» **Description of the task**
Collect every line of the records below that contains the word "will".

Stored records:
- - - - -
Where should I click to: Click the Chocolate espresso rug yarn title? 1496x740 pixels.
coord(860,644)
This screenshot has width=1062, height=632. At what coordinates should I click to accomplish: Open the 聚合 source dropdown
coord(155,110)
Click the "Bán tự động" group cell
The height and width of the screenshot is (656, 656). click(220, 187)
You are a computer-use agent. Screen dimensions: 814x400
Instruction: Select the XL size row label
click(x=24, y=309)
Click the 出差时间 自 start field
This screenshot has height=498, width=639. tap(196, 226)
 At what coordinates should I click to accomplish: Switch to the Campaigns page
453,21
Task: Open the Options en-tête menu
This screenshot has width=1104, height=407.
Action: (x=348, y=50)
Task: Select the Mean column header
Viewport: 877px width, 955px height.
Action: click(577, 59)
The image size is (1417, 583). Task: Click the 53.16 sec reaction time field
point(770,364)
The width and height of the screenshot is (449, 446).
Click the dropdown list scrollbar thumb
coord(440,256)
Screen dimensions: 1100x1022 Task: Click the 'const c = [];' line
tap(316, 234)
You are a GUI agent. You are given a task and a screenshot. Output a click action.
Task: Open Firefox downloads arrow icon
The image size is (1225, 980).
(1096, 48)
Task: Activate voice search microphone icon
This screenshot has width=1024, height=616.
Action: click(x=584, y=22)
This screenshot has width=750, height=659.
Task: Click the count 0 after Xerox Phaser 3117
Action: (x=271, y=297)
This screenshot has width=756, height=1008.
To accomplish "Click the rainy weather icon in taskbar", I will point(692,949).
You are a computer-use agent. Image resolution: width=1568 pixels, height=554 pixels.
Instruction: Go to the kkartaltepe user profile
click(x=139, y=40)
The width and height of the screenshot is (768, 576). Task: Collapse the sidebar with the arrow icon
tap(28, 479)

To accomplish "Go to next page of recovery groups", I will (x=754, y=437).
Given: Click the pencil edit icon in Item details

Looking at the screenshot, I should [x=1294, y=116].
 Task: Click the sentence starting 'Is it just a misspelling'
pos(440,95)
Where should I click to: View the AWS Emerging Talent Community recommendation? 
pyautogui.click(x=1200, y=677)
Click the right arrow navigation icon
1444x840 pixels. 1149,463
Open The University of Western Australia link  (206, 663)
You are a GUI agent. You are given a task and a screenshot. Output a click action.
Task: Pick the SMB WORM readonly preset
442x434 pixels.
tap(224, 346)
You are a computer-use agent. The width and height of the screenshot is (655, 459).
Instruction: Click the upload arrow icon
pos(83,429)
- - - - -
» **Expected output**
To accomplish "Click the rainy weather icon in taskbar", I will point(692,949).
To accomplish "Go to next page of recovery groups", I will (x=754, y=437).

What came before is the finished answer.